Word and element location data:
::::
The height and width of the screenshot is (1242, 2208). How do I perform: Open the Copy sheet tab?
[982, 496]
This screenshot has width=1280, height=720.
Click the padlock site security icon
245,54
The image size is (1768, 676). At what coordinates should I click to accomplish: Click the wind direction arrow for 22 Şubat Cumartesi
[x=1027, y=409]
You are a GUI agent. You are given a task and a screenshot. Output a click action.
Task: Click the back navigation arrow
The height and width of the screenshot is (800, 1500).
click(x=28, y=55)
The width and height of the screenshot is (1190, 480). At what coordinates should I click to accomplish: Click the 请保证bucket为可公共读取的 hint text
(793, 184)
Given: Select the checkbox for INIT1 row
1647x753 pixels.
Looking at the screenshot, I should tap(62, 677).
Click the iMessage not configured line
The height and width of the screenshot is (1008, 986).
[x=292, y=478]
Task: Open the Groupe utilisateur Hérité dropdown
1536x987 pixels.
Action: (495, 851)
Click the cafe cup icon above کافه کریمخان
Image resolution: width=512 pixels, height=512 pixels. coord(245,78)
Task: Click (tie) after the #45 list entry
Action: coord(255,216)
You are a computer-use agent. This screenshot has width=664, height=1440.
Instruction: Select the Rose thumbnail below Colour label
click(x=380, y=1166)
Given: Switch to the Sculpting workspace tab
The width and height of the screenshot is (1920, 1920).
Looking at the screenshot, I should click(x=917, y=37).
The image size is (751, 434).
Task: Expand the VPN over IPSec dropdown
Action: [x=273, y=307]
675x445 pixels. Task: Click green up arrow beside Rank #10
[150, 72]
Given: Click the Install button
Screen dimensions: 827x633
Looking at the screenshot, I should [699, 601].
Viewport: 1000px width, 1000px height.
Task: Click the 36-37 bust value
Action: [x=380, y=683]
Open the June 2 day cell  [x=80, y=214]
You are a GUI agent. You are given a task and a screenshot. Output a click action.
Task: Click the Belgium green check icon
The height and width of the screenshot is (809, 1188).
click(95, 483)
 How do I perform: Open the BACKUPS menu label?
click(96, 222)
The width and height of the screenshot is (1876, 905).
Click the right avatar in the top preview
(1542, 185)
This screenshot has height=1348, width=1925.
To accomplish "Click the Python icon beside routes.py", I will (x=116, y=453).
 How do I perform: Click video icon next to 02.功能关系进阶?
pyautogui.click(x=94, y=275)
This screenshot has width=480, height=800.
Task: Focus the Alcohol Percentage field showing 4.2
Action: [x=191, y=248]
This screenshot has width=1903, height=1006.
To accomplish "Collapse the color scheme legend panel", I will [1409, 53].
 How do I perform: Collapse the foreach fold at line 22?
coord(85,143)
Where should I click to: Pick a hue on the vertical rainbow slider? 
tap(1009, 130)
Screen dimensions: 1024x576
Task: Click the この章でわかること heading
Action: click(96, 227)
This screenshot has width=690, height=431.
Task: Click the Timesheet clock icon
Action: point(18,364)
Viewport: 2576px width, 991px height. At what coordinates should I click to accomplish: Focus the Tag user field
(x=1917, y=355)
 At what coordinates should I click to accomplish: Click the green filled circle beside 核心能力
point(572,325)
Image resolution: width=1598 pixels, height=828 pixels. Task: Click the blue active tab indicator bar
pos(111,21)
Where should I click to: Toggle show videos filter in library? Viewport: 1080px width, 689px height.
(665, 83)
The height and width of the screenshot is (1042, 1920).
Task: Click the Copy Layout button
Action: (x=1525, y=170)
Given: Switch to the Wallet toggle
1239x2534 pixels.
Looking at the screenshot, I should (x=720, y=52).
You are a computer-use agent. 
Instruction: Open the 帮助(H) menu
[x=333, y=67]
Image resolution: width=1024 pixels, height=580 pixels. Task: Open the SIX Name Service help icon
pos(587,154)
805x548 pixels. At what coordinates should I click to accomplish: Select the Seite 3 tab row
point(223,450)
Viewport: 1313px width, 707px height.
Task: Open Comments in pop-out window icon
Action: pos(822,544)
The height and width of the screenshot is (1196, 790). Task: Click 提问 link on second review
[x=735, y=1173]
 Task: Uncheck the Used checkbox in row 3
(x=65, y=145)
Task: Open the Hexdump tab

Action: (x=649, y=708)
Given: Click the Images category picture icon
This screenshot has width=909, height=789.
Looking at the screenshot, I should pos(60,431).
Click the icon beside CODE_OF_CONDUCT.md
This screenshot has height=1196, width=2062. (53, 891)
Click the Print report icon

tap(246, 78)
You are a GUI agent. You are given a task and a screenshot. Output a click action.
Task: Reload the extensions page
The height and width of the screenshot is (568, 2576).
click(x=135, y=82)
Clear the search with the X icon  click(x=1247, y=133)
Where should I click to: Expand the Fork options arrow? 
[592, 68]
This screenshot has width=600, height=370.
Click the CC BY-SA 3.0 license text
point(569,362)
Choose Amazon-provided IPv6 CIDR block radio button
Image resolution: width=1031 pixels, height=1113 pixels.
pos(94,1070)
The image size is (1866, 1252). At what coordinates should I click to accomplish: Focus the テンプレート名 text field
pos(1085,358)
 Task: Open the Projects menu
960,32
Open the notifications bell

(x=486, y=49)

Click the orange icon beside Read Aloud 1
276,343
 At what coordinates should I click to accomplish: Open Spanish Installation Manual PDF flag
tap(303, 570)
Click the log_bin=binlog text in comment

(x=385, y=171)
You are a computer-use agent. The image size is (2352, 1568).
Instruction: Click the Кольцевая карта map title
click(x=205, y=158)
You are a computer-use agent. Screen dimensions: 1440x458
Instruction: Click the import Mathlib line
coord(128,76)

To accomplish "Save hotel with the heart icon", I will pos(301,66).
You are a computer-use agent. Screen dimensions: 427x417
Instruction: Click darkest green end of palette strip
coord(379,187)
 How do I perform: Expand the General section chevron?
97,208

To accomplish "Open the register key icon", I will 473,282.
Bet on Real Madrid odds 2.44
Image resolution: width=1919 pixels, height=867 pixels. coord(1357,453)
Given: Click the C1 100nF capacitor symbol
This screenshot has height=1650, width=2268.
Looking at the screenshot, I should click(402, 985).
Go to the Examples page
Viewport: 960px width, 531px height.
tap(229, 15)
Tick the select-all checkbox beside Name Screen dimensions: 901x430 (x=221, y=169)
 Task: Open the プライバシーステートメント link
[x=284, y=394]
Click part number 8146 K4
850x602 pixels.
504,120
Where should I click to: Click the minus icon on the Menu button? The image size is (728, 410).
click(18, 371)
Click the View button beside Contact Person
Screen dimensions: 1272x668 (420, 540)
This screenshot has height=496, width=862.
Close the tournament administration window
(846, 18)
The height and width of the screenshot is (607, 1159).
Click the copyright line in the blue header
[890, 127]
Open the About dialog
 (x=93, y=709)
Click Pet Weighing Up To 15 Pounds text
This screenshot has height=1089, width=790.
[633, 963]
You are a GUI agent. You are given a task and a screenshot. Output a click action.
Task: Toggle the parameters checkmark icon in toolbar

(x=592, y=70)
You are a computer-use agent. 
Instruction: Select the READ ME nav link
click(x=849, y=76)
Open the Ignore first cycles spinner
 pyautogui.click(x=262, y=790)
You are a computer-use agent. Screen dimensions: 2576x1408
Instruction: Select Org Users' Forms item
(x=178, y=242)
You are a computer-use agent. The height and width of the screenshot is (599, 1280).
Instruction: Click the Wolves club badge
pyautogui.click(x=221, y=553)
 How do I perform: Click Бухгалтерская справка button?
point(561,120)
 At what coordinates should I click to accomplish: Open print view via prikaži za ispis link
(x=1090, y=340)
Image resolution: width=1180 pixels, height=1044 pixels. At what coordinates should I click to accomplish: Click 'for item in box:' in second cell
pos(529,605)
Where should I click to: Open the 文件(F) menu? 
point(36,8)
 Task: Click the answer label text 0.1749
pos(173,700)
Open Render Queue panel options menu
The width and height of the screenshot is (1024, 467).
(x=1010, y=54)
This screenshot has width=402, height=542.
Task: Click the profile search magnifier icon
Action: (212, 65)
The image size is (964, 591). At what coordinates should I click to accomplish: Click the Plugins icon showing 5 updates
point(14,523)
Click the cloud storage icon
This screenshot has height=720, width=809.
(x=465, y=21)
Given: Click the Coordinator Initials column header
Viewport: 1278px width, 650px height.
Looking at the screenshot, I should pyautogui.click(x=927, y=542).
::::
Task description: Convert the part of the data that opens with the line containing "At what coordinates should I click to accomplish: Open Spanish" and closes with the line containing "I will 473,282.", both lines included, into a numbered list with one line per item. Omit blank lines.

Correct output:
1.  At what coordinates should I click to accomplish: Open Spanish Installation Manual PDF flag
2. tap(303, 570)
3. Click the log_bin=binlog text in comment
4. (x=385, y=171)
5. You are a computer-use agent. The image size is (2352, 1568).
6. Instruction: Click the Кольцевая карта map title
7. click(x=205, y=158)
8. You are a computer-use agent. Screen dimensions: 1440x458
9. Instruction: Click the import Mathlib line
10. coord(128,76)
11. To accomplish "Save hotel with the heart icon", I will pos(301,66).
12. You are a computer-use agent. Screen dimensions: 427x417
13. Instruction: Click darkest green end of palette strip
14. coord(379,187)
15.  How do I perform: Expand the General section chevron?
16. 97,208
17. To accomplish "Open the register key icon", I will 473,282.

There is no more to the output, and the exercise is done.